Task to complete
Would you reproduce the whole listing exactly, dropping any pictures it holds?

Given records
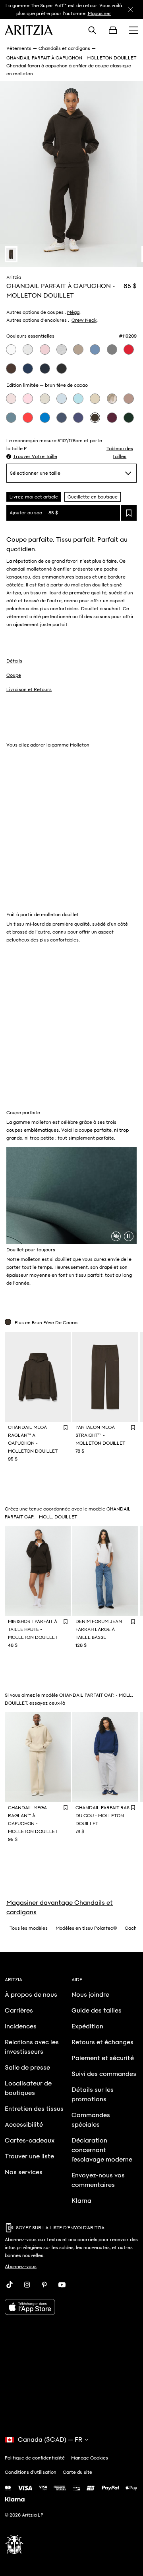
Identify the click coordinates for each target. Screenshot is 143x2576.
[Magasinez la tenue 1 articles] (11, 254)
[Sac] (113, 30)
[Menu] (133, 30)
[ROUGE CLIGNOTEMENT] (128, 349)
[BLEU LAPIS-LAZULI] (45, 417)
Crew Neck (84, 320)
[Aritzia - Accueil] (29, 30)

Task response
Identify the click coordinates for each target. Screenshot is 143x2576.
[Magasinez la tenue 1 articles] (11, 254)
[Sac] (113, 30)
[Menu] (133, 30)
[ROUGE CLIGNOTEMENT] (128, 349)
[BLEU LAPIS-LAZULI] (45, 417)
Crew Neck (84, 320)
[Aritzia - Accueil] (29, 30)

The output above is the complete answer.